Since dewinding the transformer took me a bit to get finished, all my other components had shown up and I found a huge heatsink to mount everything on. So I started moving things around on the backplane and figuring out how I wanted to lay things out:
In case you are wondering, the black box is an inrush current limiter. I'm told it uses a resistor to slowly bring the transformer core up to saturation and prevent downstream voltage spikes. Another ebay find for $20 + SH, and cheap insurance if it does what it is advertised to.
I mounted the rectifiers to the heatsink using self-tapping screws which walked and that was (in retrospect) a mistake without doing some proper layout and pre-drilling first.
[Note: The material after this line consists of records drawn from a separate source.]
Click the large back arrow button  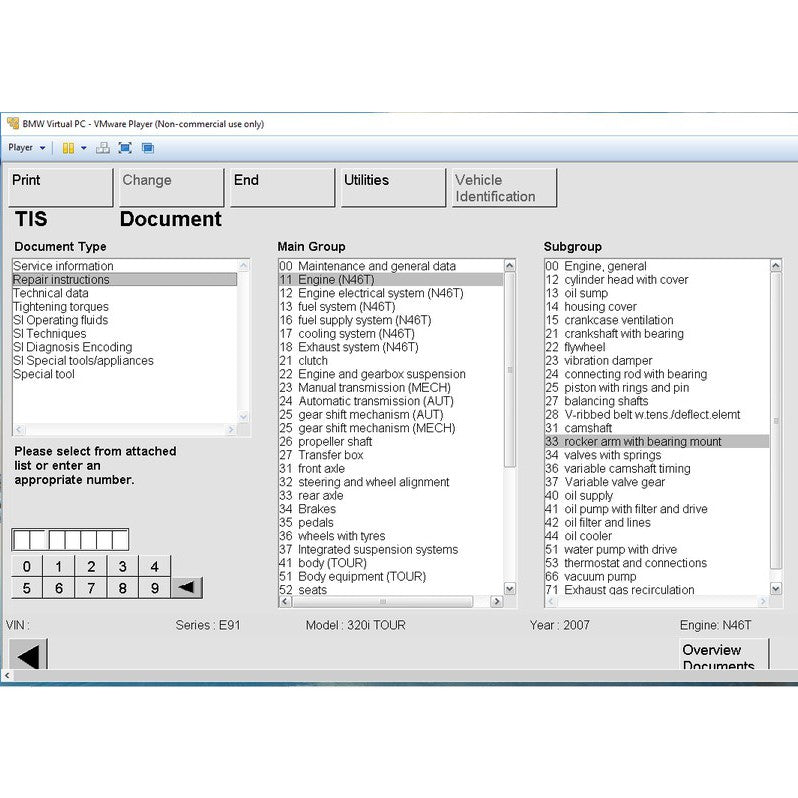pos(29,656)
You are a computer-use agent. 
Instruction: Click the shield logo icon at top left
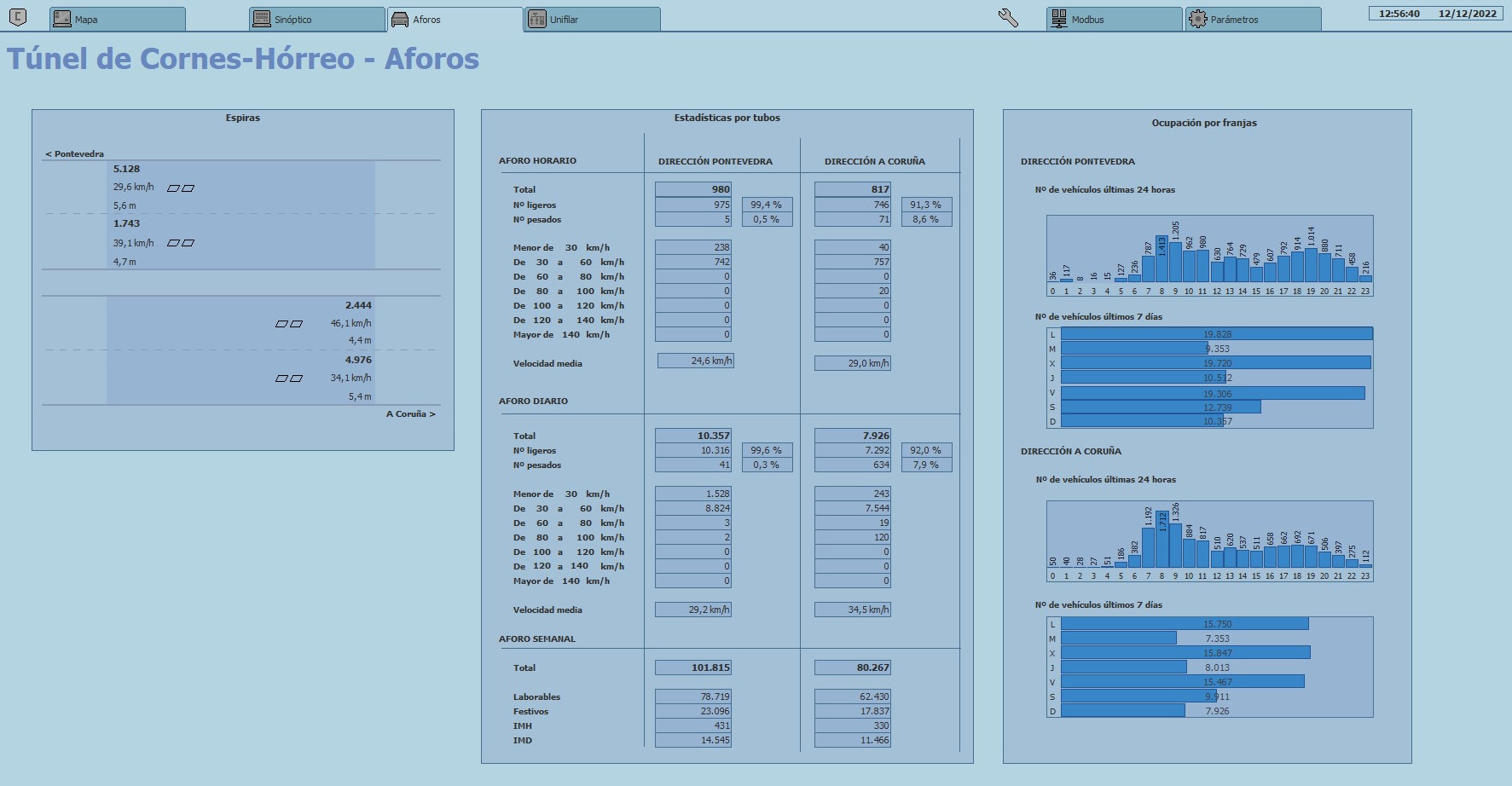tap(17, 17)
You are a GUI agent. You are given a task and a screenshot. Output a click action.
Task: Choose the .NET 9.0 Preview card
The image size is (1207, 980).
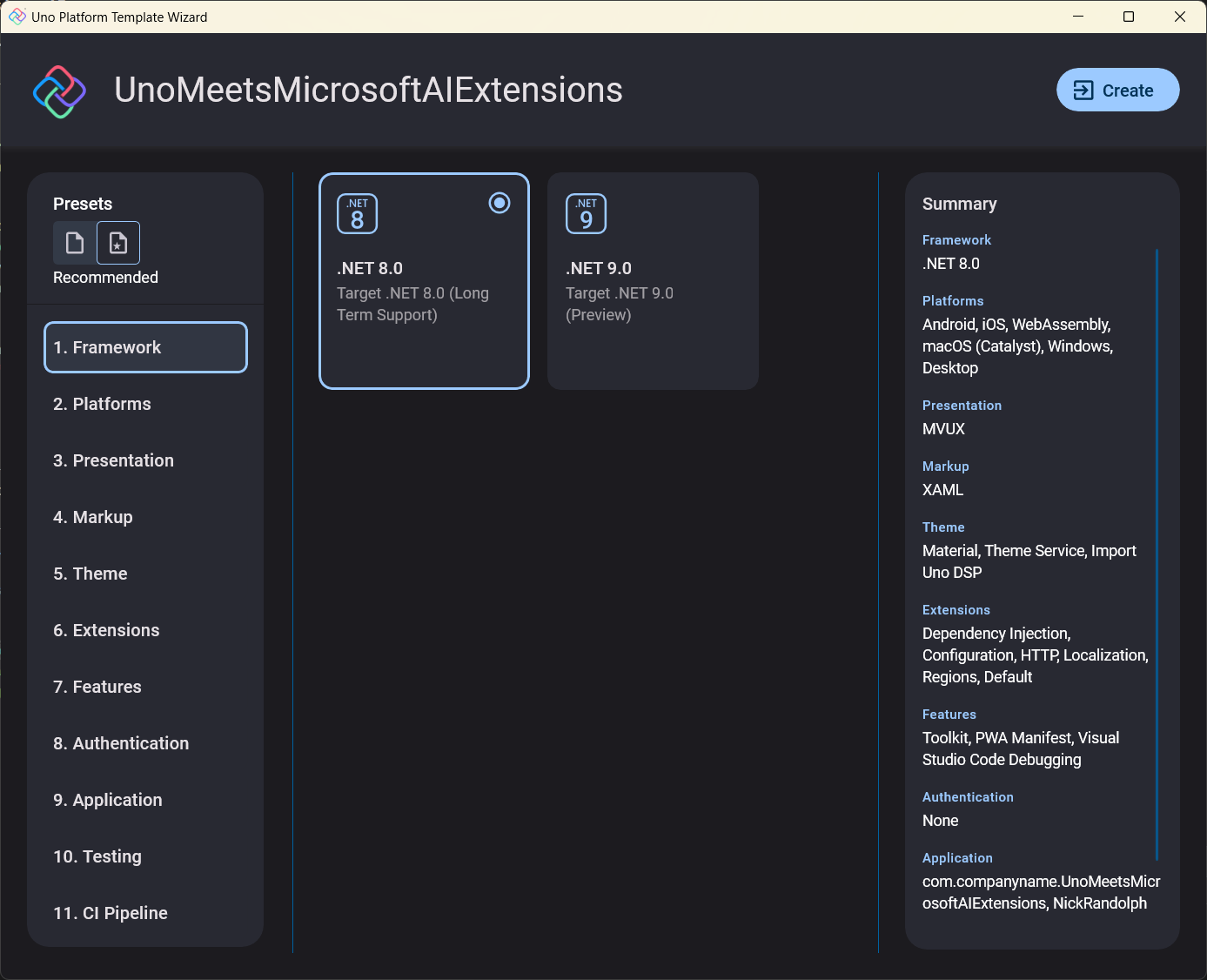(x=653, y=281)
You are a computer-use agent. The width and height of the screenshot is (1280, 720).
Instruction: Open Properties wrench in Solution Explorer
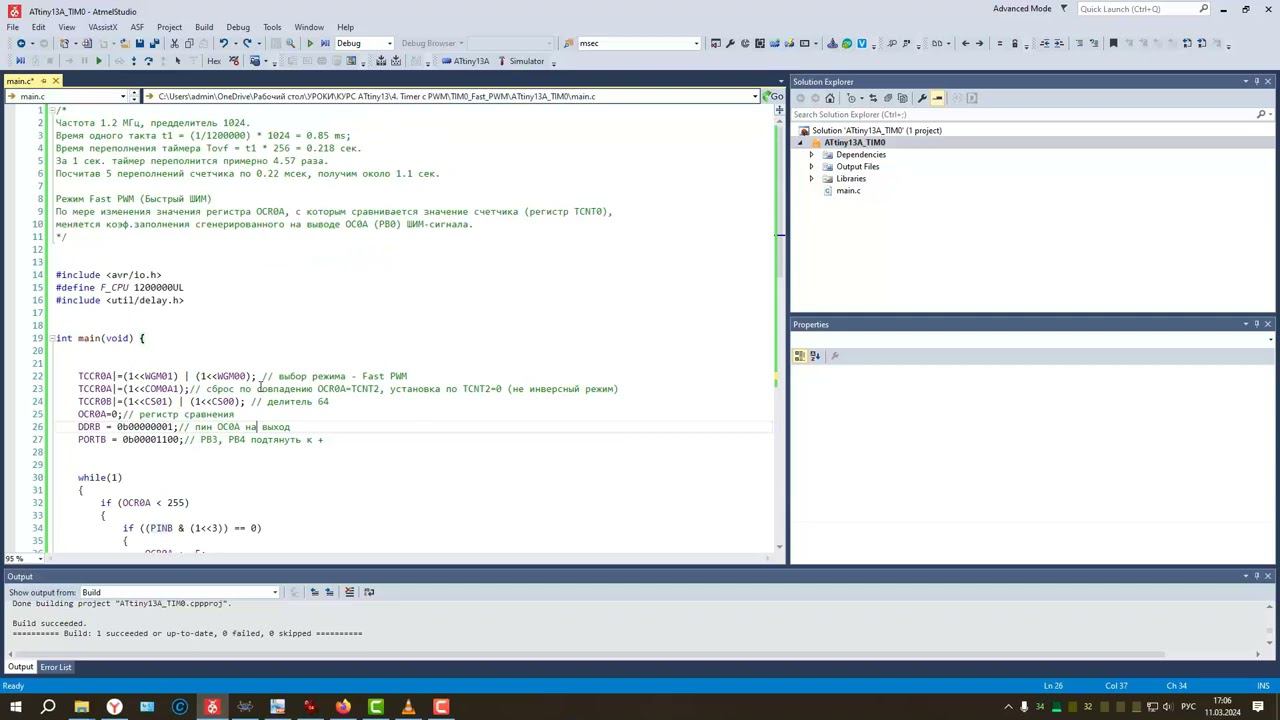point(922,98)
Ugly though it may be, it will still work so I moved on to soldering connectors onto the secondaries of the transformer:
Since I knew that I was going to try and make this look pretty, I took the old nema box off and had it blasted and powder coated, while it was off I used a judicious amount of carb cleaner to get all the oxidized coolant and metal chips off the side of the mill:
Powdercoater did the outside of the nema box but not the inside (facepalm!):
I guess its ok, nobody will see much of it once electronics are mounted anyways right? Grumble grumble…
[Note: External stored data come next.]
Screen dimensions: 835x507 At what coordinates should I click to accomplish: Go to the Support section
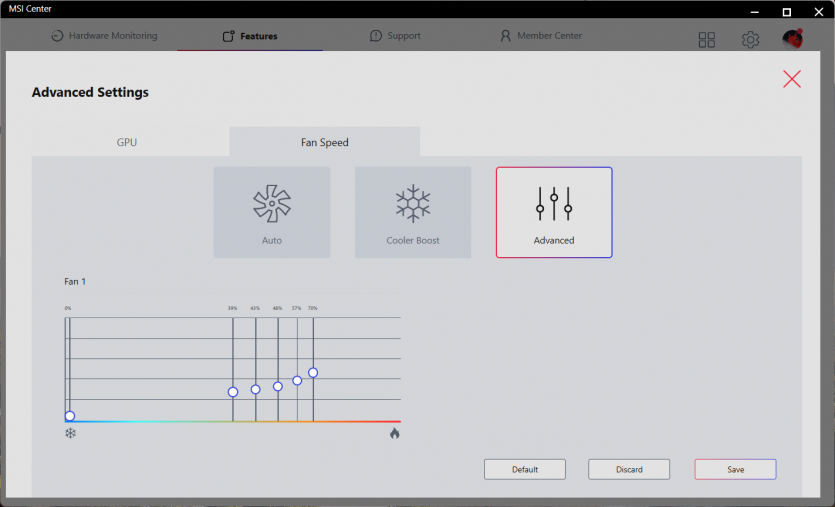[395, 36]
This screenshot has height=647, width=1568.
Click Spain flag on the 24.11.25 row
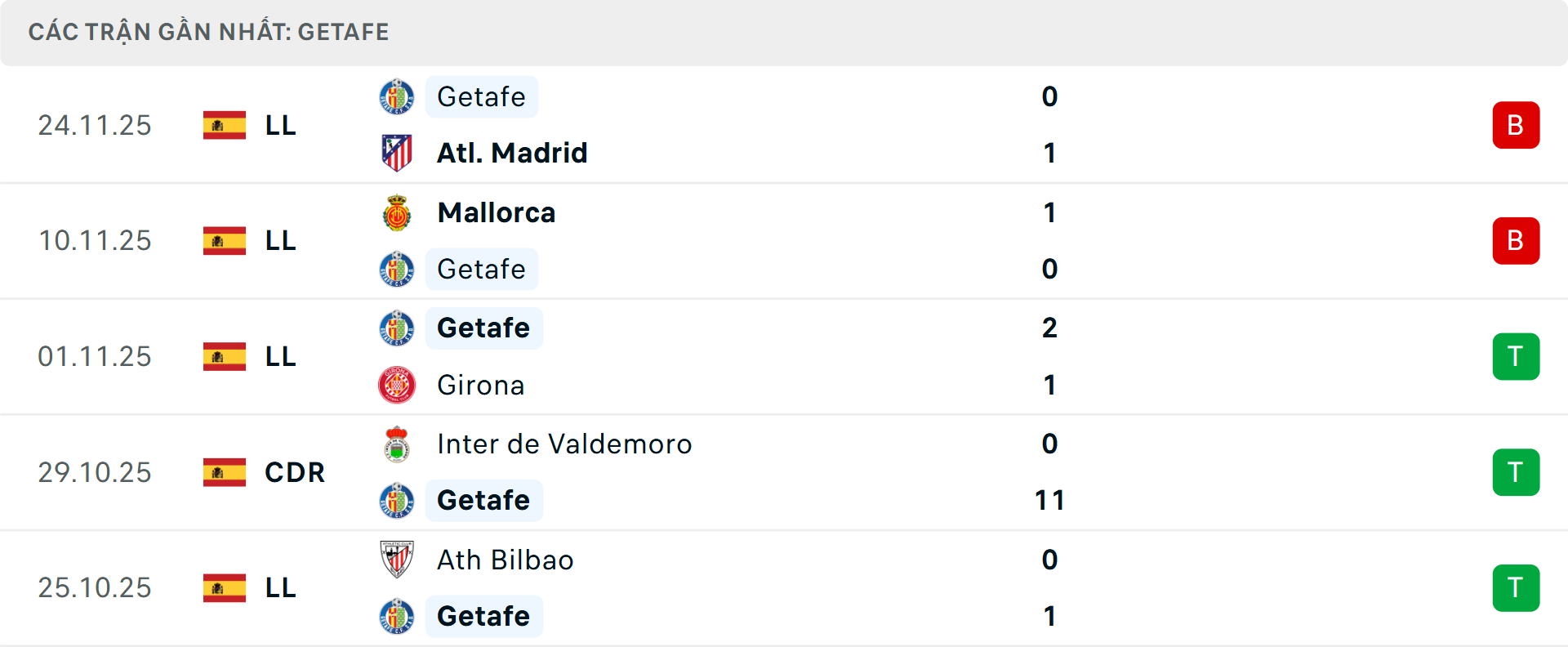(x=225, y=125)
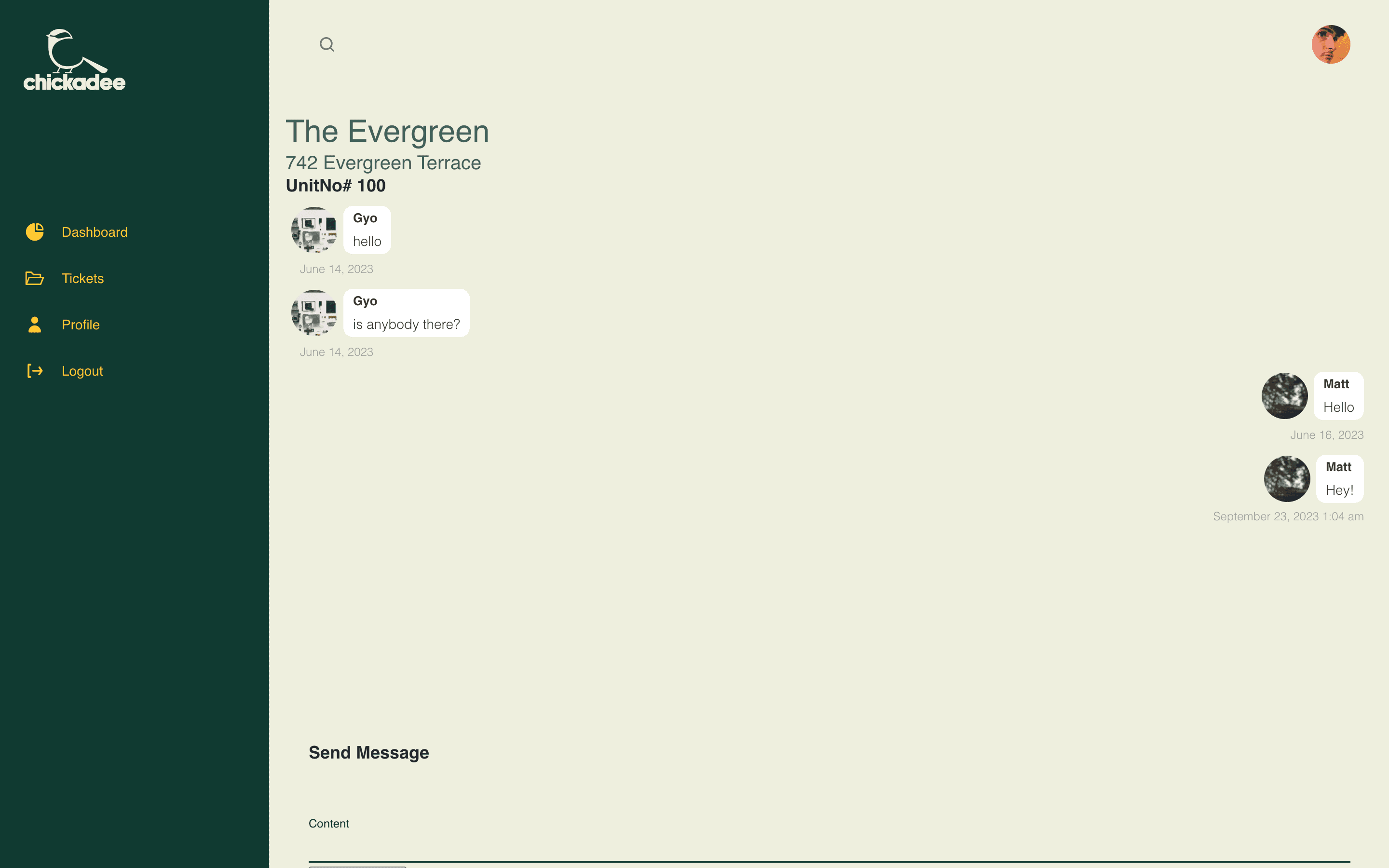Click the Logout link in sidebar
The height and width of the screenshot is (868, 1389).
82,371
Now at least I can mount the backplane to the inside of the box, when I discover that my capacitors are too tall to mount up straight out the backplane without touching the inside of the lid and shorting out. So for now they get to stand up inside the cabinet:
With the filter caps disconnected from the rectifiers and my new OTC portable scope hooked to the rectifier output, I can see the peaks and valleys where the AC voltage is rectified into DC:
With filter caps connected and no load, I have slightly lower voltage than I anticipated but very smooth power:
I didn't take any photos, but did hook up a mechanically disconnected servo just to hear it take off and spin at speed. And it was good to hear!